[Dataset extract]:
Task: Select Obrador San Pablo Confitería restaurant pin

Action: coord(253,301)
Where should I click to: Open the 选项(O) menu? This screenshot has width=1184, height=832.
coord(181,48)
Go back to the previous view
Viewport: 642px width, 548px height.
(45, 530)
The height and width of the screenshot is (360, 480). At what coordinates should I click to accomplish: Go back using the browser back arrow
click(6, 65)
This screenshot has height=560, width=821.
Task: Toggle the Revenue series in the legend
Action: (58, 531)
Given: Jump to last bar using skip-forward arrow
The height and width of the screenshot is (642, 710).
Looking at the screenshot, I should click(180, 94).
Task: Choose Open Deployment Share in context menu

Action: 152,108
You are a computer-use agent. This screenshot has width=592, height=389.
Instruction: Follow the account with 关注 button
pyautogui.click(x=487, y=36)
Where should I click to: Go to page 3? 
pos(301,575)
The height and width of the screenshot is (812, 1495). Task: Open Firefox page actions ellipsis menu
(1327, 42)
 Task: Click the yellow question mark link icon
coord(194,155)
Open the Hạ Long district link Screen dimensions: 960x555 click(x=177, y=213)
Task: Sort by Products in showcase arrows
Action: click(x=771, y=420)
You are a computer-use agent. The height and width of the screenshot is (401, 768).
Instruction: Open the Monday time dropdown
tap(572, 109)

[Exercise description]: The lines to show are those in the data above that include "agent".

[Reply]:
You are a computer-use agent. This screenshot has width=592, height=389.
You are a computer-use agent. The height and width of the screenshot is (401, 768).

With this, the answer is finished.